Aluminium (Al) and silicon (Si) are contaminants found in substances used in the parenteral nutrition (PN). Because of its large volume, nutrition and infusion solutions are pharmaceutical products parenterally administered, which present higher risks of adverse effects when contaminated. Insoluble and biologically inert species of hydroxyaluminosilicates (HAS) may be formed in solutions containing Al and Si when pH > 4.5. This chemical interaction is considered of great interest in biology because of its possible role in detoxification or protection against metal toxicity. In this study the Al bioavailability was investigated in the presence of Si and some PN components in vivo.
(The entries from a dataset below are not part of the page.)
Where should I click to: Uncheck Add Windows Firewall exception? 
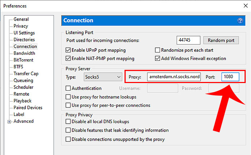(157, 58)
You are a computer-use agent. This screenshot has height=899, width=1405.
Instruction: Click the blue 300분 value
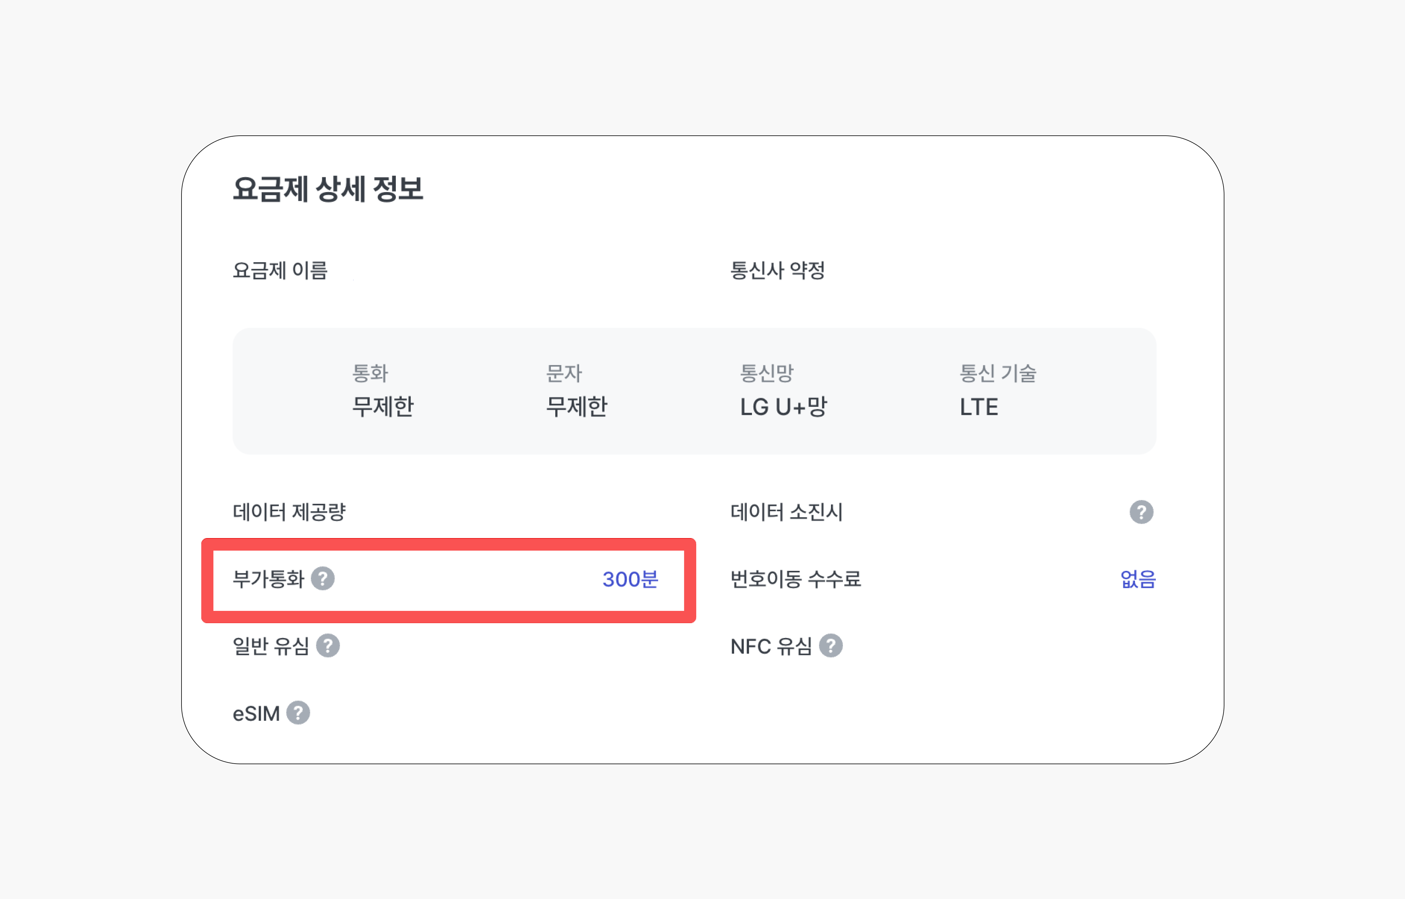[630, 579]
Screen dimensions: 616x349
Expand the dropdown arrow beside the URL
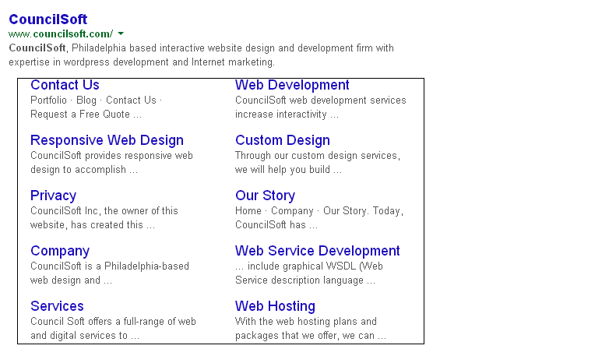[x=121, y=33]
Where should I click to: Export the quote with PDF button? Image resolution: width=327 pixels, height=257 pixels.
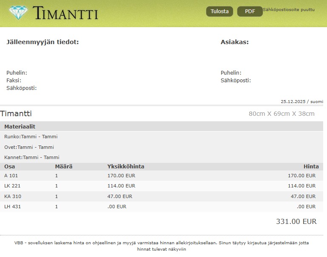point(250,11)
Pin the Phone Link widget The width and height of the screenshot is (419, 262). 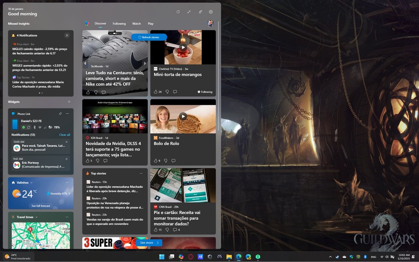coord(60,114)

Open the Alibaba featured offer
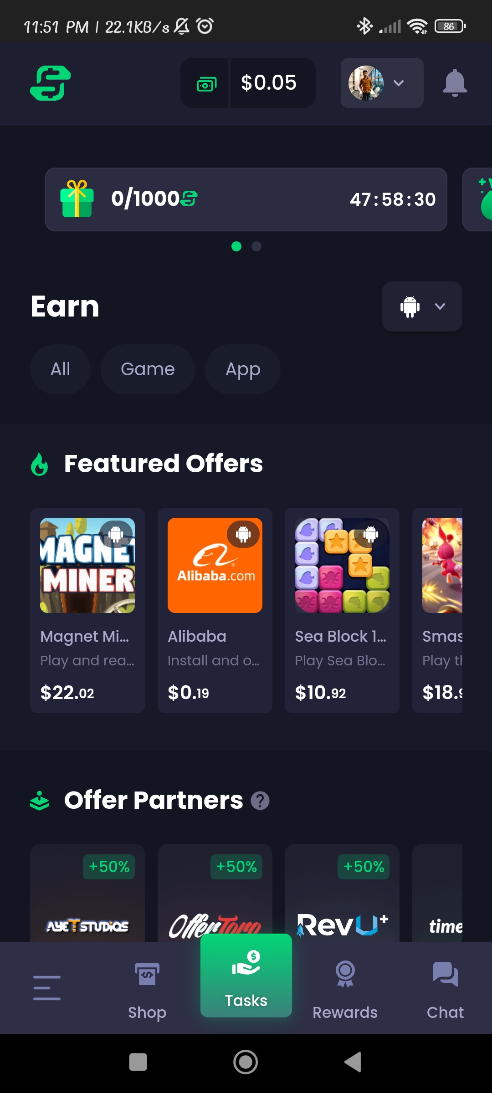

Al and Si body distribution in Wistar rats was analyzed after 60 administrations of Al 0.5 mg/kg/day and/or Si 2 mg/kg/day in the presence or absence of calcium gluconate or potassium dihydrogenphosphate in concentrations similar to those used in the PN solutions. δ -Aminolevulinic acid dehydratase enzyme activity and tiobarbituric acid reactive species (TBARS) content was also evaluated in animal tissues. Tissue digestion methods were optimized for the determination of both Al and Si in the same samples by Graphite Furnace Atomic Absorption Spectrometry (GFAAS). Better Al and Si recoveries in animal tissue samples occurred after dissolution with tetramethylammonium hydroxide (TMAH) using Si 15 mg/L as modifier for Al determination and Pd 2 g/L for Si. Before the measurements, graphite furnace was coated with Zr following a specific heating program. Al accumulated in all tissues, especially in the liver, kidneys, bones and blood. Si decreased Al accumulation, this effect was less pronounced in the presence of PN components though. Si tissue accumulation was also observed, mainly when administered together with phosphate. Although Al was deposited in the tissues, pronounced toxicity effects were not observed. Increase in lipidic peroxidation was observed in a few tissues. When δ-ALA-D activity was altered, it was increased in Al treated groups, mainly in Ca gluconate treatment. As a conclusion, Si did not decrease Al deposition and therefore the metal biodisponibility amidst the NP components.